▶ **Direction**: Copy out the lines of the records verbatim, beginning with the line that contains "The width and height of the screenshot is (615, 433)." and continuing through the line that contains "The width and height of the screenshot is (1350, 720).", including both of those lines.

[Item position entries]
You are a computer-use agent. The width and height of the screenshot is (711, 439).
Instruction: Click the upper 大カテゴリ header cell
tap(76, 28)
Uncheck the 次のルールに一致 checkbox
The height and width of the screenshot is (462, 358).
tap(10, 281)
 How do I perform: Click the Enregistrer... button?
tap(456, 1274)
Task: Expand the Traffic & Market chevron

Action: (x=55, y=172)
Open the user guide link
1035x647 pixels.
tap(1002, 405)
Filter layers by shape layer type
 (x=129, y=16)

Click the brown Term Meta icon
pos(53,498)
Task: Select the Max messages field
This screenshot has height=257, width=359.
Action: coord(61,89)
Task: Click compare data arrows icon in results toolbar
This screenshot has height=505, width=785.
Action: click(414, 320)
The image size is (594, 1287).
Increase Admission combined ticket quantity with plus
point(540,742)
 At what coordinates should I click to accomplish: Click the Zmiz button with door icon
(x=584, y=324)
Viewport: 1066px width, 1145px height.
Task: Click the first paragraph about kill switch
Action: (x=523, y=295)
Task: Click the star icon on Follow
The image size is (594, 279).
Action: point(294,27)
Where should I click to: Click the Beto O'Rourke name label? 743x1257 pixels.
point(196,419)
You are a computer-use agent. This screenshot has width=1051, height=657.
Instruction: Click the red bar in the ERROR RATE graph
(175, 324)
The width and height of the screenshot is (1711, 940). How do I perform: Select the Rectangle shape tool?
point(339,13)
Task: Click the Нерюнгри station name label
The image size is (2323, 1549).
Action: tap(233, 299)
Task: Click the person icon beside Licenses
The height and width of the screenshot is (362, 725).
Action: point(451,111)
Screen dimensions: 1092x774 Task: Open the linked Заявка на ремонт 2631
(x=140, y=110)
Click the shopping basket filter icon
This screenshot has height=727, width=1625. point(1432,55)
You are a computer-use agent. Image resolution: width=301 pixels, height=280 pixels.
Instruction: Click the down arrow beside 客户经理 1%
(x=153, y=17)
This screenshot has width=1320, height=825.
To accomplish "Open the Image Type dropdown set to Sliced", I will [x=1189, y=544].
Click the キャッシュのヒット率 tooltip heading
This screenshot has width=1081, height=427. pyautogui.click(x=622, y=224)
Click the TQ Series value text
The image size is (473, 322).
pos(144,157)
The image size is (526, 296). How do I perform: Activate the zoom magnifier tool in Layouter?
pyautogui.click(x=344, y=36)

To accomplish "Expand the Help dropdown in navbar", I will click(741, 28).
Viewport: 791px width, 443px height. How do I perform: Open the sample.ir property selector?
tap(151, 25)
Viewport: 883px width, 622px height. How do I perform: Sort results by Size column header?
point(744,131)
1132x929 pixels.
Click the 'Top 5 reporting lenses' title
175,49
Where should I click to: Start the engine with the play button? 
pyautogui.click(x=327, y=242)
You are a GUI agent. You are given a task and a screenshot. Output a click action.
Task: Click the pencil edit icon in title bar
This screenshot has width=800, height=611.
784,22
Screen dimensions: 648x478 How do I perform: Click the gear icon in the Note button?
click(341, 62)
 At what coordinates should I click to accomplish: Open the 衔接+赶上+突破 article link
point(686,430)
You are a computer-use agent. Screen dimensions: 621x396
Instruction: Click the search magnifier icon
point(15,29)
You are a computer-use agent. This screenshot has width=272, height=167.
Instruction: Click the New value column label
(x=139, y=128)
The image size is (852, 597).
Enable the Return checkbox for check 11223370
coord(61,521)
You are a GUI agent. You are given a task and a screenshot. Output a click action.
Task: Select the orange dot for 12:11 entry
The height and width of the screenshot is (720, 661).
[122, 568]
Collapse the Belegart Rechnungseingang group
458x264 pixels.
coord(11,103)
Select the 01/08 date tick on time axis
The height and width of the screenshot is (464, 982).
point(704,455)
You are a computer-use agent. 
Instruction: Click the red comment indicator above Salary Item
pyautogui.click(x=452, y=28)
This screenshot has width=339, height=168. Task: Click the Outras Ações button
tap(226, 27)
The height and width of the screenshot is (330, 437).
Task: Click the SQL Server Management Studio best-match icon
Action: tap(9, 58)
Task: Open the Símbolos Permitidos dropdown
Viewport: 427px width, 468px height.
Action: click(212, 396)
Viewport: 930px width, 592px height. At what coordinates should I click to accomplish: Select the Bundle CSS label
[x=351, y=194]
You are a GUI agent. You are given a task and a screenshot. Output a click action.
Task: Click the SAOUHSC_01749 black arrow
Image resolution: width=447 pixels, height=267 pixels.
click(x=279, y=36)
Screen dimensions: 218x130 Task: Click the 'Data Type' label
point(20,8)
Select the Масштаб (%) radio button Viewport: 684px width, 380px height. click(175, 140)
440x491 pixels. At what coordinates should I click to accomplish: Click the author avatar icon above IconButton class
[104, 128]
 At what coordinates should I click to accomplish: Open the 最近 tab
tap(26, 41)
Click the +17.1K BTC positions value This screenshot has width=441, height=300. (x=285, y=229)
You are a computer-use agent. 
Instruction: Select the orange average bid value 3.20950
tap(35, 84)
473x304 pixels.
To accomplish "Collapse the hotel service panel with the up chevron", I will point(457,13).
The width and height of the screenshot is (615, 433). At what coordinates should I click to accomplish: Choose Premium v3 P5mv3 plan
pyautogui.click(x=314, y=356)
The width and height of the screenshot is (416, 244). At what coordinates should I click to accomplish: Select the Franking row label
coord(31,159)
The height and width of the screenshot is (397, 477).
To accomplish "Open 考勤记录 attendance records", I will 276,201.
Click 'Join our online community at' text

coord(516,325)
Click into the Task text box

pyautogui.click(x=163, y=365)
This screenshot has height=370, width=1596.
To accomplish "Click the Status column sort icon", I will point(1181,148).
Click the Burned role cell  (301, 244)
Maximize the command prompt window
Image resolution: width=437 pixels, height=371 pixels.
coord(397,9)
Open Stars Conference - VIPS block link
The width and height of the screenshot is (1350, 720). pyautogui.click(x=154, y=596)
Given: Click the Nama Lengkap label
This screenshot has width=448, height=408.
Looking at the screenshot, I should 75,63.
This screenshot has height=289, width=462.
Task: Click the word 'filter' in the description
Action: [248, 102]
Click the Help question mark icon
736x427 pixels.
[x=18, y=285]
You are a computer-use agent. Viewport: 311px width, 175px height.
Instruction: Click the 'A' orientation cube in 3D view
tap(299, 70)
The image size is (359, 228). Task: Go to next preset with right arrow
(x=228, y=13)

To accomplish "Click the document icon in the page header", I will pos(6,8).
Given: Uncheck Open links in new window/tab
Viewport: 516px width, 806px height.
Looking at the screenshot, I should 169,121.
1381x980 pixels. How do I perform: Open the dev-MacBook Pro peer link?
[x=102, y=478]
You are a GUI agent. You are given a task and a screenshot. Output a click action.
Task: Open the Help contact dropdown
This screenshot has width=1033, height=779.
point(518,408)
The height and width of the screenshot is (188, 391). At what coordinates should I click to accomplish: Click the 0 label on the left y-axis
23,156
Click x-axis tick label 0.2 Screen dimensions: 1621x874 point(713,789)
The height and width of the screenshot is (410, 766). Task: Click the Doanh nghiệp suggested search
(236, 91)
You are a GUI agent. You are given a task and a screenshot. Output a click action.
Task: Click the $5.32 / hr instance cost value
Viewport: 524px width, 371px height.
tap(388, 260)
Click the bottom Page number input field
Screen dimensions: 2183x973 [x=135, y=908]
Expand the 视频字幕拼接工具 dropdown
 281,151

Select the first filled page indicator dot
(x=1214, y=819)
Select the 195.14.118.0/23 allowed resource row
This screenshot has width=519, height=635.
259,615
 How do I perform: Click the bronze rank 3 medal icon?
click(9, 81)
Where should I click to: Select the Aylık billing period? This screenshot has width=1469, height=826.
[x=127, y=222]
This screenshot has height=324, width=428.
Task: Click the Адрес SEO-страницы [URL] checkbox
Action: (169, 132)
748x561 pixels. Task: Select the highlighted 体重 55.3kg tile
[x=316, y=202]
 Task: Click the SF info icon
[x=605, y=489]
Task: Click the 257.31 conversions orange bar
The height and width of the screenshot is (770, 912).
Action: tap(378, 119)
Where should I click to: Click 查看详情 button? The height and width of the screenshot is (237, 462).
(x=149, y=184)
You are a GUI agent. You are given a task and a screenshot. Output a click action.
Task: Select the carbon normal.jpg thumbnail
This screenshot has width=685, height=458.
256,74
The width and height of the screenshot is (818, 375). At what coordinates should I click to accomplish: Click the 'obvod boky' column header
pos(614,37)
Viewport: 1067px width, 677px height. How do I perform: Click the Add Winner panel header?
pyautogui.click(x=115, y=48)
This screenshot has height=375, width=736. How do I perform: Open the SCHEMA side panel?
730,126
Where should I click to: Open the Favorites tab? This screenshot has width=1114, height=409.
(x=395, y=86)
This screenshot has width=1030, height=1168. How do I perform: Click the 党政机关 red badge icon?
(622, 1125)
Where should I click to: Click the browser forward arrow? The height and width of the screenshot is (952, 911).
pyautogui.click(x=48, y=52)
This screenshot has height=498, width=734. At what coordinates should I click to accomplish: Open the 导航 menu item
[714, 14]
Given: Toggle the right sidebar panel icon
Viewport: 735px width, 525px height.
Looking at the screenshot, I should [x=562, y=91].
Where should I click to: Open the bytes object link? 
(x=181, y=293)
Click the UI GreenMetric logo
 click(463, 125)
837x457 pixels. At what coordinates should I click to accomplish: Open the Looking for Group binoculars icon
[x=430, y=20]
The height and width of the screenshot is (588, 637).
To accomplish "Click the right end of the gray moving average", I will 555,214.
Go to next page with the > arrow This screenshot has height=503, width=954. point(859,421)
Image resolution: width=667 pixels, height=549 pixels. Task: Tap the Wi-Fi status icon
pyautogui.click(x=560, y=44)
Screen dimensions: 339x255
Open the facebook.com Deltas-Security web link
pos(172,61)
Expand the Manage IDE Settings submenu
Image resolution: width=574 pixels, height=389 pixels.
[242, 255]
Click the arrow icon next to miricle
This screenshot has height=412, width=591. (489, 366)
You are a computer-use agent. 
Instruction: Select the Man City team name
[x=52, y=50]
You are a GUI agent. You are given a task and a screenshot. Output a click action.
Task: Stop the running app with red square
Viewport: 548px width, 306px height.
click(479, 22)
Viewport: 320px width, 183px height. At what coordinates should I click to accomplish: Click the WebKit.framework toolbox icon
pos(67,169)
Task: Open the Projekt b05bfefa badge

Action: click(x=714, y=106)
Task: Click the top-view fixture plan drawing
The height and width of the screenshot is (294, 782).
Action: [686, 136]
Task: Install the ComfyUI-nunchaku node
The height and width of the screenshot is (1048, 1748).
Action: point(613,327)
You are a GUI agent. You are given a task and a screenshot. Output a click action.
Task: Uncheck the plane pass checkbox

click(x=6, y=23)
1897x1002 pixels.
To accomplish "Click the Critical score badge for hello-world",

▶ **Response**:
The width and height of the screenshot is (615, 433). At what coordinates should I click to accomplish: Choose Premium v3 P5mv3 plan
pyautogui.click(x=314, y=356)
The width and height of the screenshot is (416, 244). At what coordinates should I click to accomplish: Select the Franking row label
coord(31,159)
The height and width of the screenshot is (397, 477).
To accomplish "Open 考勤记录 attendance records", I will 276,201.
Click 'Join our online community at' text

coord(516,325)
Click into the Task text box

pyautogui.click(x=163, y=365)
This screenshot has height=370, width=1596.
To accomplish "Click the Status column sort icon", I will point(1181,148).
Click the Burned role cell  (301, 244)
Maximize the command prompt window
Image resolution: width=437 pixels, height=371 pixels.
coord(397,9)
Open Stars Conference - VIPS block link
The width and height of the screenshot is (1350, 720). pyautogui.click(x=154, y=596)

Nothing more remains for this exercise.